Even in competitive play, defensive effort against a team trying to clear the disc is often token, as defenders will take the opportunity to rest or position themselves to prevent the two-point play. The soaring passes and long, streaking cuts familiar to observers of ultimate are typically only present in goaltimate games during the clear. The exception to lax defense on the clear is when a team gains possession well beyond the goal, as it becomes advantageous to leave the thrower unguarded, and double-team any cuts that are coming toward the thrower, similar to guarding an in-bounds pass after a score in a full-court press in basketball. Passing is typically quick, with short and fast cuts.
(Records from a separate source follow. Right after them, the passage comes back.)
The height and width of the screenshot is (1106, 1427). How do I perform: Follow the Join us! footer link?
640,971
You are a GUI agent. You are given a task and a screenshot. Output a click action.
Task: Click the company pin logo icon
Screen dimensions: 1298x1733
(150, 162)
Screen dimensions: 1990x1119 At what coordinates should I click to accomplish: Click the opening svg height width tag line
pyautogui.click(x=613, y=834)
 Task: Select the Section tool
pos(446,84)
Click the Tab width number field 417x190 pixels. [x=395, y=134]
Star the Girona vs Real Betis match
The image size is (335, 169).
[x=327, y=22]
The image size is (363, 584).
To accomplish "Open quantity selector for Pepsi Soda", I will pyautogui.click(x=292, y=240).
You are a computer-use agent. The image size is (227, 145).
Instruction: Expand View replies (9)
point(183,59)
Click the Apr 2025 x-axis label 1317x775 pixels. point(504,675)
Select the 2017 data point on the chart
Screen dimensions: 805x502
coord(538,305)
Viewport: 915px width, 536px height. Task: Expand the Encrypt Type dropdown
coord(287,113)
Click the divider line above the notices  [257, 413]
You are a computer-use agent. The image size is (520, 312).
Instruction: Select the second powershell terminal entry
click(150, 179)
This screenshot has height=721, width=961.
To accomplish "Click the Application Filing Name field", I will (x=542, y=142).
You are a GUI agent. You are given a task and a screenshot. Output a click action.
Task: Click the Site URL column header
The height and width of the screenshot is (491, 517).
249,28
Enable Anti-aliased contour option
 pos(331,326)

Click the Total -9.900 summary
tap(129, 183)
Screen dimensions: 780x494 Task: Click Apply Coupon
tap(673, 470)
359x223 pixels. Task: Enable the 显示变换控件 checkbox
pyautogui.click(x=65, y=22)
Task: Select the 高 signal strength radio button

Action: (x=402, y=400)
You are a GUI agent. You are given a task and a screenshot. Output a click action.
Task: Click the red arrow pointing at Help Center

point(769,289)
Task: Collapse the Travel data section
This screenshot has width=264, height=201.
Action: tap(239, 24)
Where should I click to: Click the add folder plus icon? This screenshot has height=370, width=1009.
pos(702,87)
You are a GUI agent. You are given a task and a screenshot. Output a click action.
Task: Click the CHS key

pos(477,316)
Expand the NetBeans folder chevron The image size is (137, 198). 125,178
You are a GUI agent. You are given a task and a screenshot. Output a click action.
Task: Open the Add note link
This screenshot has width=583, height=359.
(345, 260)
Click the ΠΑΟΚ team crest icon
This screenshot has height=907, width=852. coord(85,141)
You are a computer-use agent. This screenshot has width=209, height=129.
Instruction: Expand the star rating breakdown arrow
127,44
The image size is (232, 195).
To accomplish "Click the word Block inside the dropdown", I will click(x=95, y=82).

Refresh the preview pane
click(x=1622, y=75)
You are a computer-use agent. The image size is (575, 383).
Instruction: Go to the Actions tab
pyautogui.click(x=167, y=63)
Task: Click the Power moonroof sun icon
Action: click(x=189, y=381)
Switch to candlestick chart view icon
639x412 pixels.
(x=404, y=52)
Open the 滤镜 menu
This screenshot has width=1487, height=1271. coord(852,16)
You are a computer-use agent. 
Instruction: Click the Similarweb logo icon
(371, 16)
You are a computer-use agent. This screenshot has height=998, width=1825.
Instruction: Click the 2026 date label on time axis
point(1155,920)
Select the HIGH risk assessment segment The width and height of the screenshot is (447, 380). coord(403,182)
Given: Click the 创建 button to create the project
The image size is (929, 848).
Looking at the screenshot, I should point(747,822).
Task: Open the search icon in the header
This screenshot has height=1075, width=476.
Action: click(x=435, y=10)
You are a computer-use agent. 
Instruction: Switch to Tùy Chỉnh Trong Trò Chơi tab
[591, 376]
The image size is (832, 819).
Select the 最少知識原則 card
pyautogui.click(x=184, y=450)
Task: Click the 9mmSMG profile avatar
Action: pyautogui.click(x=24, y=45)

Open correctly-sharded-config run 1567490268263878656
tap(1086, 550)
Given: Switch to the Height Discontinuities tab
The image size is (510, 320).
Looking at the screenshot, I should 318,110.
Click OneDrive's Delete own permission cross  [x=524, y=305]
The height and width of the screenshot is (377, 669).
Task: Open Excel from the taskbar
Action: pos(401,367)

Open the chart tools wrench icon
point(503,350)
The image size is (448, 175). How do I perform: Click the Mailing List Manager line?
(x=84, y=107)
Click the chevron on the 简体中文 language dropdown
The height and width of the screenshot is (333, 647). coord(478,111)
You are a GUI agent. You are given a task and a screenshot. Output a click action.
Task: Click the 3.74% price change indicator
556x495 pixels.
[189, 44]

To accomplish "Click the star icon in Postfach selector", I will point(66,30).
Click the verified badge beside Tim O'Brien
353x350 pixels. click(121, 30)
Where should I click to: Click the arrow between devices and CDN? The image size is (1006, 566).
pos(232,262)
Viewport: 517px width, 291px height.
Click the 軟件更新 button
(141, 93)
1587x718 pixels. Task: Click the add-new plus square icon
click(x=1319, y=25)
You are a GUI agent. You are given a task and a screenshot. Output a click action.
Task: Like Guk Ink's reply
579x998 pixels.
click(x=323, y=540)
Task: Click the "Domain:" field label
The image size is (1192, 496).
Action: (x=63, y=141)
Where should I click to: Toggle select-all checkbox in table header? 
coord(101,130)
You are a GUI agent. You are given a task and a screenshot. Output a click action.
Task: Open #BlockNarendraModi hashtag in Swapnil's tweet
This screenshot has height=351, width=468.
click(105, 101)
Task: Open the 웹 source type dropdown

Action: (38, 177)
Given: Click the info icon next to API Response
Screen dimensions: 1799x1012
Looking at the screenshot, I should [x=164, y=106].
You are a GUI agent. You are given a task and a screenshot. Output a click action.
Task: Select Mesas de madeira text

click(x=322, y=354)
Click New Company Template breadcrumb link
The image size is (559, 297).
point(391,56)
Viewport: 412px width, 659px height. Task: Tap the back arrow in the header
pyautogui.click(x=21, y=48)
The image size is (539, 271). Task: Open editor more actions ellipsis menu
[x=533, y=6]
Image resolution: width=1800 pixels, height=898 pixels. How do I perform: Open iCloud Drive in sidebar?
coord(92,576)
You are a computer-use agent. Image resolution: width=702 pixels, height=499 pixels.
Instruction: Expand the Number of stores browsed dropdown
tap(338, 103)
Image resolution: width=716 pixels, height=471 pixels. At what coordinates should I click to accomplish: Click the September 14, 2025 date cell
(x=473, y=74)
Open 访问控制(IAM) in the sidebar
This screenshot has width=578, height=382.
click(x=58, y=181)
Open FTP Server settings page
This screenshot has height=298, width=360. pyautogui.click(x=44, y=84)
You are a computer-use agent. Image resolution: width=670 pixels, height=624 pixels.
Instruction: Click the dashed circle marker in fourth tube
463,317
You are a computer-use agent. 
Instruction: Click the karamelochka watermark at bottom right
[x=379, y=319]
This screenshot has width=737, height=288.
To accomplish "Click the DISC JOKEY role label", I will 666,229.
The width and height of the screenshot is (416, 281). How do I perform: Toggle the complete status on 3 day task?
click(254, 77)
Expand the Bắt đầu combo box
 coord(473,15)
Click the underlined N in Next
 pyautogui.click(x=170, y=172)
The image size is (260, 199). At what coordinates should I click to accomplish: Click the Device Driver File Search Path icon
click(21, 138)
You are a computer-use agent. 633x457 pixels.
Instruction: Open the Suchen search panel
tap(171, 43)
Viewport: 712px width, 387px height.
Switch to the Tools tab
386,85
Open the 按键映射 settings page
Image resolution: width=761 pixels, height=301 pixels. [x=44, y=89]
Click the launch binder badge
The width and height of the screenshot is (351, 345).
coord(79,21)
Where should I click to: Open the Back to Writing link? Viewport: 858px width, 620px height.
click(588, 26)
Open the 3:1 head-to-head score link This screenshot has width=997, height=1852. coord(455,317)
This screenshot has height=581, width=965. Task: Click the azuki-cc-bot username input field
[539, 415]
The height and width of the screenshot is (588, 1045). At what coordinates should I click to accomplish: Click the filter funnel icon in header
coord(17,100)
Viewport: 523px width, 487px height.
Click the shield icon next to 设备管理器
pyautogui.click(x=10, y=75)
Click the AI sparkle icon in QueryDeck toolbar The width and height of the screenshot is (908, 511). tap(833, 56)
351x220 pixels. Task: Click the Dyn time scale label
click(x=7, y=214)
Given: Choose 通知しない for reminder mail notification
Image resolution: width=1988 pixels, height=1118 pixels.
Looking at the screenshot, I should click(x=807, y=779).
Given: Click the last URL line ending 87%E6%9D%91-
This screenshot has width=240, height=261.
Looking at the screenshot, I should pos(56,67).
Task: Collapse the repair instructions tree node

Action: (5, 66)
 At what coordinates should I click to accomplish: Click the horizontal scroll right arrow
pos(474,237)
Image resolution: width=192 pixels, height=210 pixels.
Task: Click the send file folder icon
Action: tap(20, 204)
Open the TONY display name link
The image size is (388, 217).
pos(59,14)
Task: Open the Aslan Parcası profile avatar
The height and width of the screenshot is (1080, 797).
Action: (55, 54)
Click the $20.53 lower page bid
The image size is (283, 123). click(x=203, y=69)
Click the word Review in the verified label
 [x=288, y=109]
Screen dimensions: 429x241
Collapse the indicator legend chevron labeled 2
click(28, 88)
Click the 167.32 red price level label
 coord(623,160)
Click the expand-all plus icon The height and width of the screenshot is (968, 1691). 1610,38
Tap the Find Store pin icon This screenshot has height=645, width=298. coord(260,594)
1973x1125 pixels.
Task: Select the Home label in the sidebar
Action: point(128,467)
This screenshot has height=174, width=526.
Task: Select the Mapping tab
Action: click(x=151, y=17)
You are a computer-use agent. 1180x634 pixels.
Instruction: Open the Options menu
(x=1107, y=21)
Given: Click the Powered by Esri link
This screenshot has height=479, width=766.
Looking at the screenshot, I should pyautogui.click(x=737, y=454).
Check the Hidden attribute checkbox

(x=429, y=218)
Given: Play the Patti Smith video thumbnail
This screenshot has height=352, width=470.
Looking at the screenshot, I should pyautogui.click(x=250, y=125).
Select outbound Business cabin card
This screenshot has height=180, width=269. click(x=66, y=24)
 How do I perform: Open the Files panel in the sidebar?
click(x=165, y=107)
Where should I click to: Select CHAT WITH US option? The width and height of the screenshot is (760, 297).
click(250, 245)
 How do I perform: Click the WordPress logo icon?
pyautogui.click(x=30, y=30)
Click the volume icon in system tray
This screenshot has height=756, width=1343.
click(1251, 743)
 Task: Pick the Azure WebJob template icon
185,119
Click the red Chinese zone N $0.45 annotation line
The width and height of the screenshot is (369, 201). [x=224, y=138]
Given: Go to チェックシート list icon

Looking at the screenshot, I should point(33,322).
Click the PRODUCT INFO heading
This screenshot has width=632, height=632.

Turnovers occur with greater regularity in goaltimate than ultimate. Scores are frequently achieved in a burst of several in a row, when fatigued defenders find themselves merely chasing their assigned offensive players but unable to safely substitute out.

===Equipment===
Goaltimate requires a hoop to play. This might seem daunting to casual folks, but kits can be made using PVC pipe and setup can be done in about the same time it takes to set up an ultimate field. Goaltimate hoops are UV protected PVC (about $200 for a 'kit'). Usually rebar stakes are used to support the hoop on a grass field.

Goaltimate can also be played indoors. One setup used successfully was to put high-friction mats on a gym floor. On top of that were placed heavy cast iron Christmas tree stands. In the stands was fastened vertically 3.5 feet of 1.25 PVC, into which the normal hoop slid. In order to keep the hoop stationary, a bag of rocksalt was placed on each tree stand.

Instead of building a homemade kit, Goaltimate kits can be purchased online. One company, GoaltyLife, has engineered Goaltimate Kits both for indoor and outdoor use. Their kits use a foldable tent-pole style arch and custom anchors for support.

Low-profile cones are used to demarcate the end zone and clear lines. The round field is sometimes changed to a square or rectangle shape to ease setup (or Goaltimate is played with no boundaries).